We used 2 large cohorts of patients with SSc that were initially recruited with the goal of detecting patients at high risk of SSc-PAH. Our analysis had 3 primary objectives: (1) To assess the predictive values of estimated right ventricular systolic pressure (eRVSP) on TTE and pulmonary function test (PFT) measures [ratio of forced vital capacity percentage predicted to DLCO percentage predicted (FVC%/DLCO%); DLCO% predicted cutoffs]; (2) to identify patients who test positive by PFT measures but are missed by eRVSP cutoffs; and (3) to assess predictors of PAH in the 2 cohorts when accounting for patient demographics, serum autoantibodies, eRVSP, and pulmonary function tests (FVC%/DLCO% ratio and DLCO% predicted).

MATERIALS AND METHODS

Study population

We analyzed data on patients enrolled in a prospective study — the Pulmonary Hypertension Assessment and Recognition of Outcomes in Scleroderma (PHAROS) cohort — as of May 200911,12. PHAROS is a collaborative, multicenter study based in North America. It was established to prospectively follow 2 groups of patients with SSc (n = 206) (defined according to the American College of Rheumatology classification)13; those with PAH confirmed by RHC and those considered at high-risk for developing PAH11. The entry criteria for patients at high risk for PAH were one of the following: (1) DLCO < 55% predicted without severe interstitial lung disease (ILD); (2) FVC% predicted/DLCO% predicted ratio greater than 1.6; and (3) eRVSP > 40 mm Hg on TTE. Patients with pulmonary hypertension (PH) were excluded if the left ventricular ejection fraction (LVEF) was < 50%, to exclude left sided systolic heart failure, or the PH was caused by other cardiopulmonary disease, drugs, or toxins. Patients with PH on RHC were divided into World Health Organization (WHO) groups 1, 2, and 314. Group 1 PH (or PAH) was defined by RHC hemodynamics of mPAP ≥ 25 mm Hg and PCWP ≤ 15 mm Hg with an FVC ≥ 70% predicted and none to mild ILD on high resolution CT. Patients in Groups 2 and 3 were excluded from the analysis.

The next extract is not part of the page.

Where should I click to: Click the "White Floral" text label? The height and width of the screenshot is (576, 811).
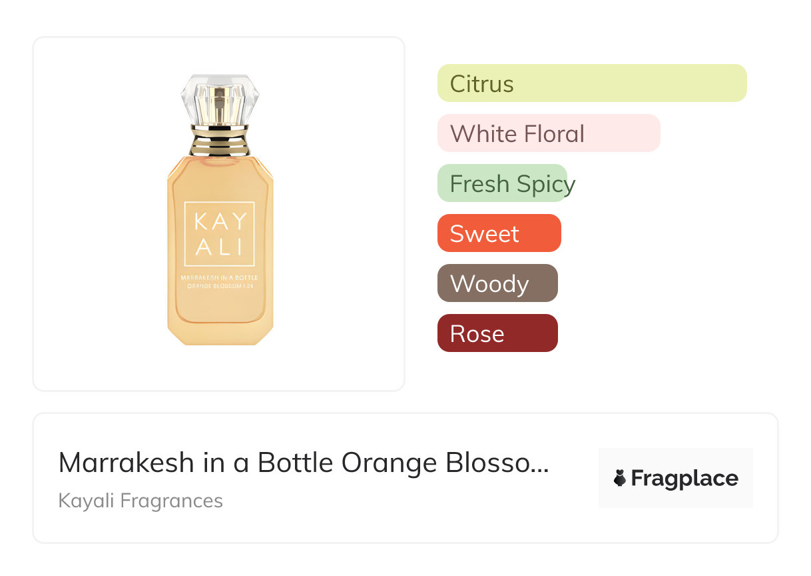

The second cohort of 141 SSc patients consists of a prospective cohort of consecutive patients enrolled in the Paris Cochin Rheumatology cohort (Cochin cohort) aimed at evaluating SSc patients for PAH. Patients that had an eRVSP > 40 mm Hg on TTE, or DLCO < 50% predicted in the absence of pulmonary fibrosis, or unexplained dyspnea underwent RHC for diagnosis of PAH.

Baseline demographics from both cohorts included age, SSc subtype [limited cutaneous systemic sclerosis (lcSSc) or diffuse cutaneous SSc (dcSSc)], race (white vs non-white), time since diagnosis (first non-Raynaud sign or symptom), autoantibody profile [anti-centromere antibody (ACA) and anti-topoisomerase antibody (ATA)], FVC%/DLCO%, DLCO% predicted, and eRVSP measures. ACA and ATA were done in the commercial laboratories in the PHAROS cohort. ACA was done by using immunofluorescence on HEP2 Cells and ATA was done by using counter immune-electrophoresis in the Cochin cohort. Neither cohort had exclusion criteria for SSc specific medications. TTE was performed as part of routine clinical care.

Statistical analysis

The PHAROS and Cochin cohorts were each evaluated alone and in combination. Student t tests were conducted to determine any statistical difference between the 2 cohorts. In order to compare patients with RHC-confirmed PAH to those without RHC-PH, we examined the sensitivity, specificity, and positive predictive values (PPV) and negative predictive values (NPV) of eRVSP, FVC%/DLCO%, and DLCO% predicted using various thresholds. Since one of the goals of our study was to identify optimal screening tests, we also assessed the NPV of TTE and PFT measures combined. Patients with RHC-confirmed PAH were also evaluated based on eRVSP, and the number of patients that were not detected as having PAH was computed to determine how useful various PFT measures are in detecting PAH.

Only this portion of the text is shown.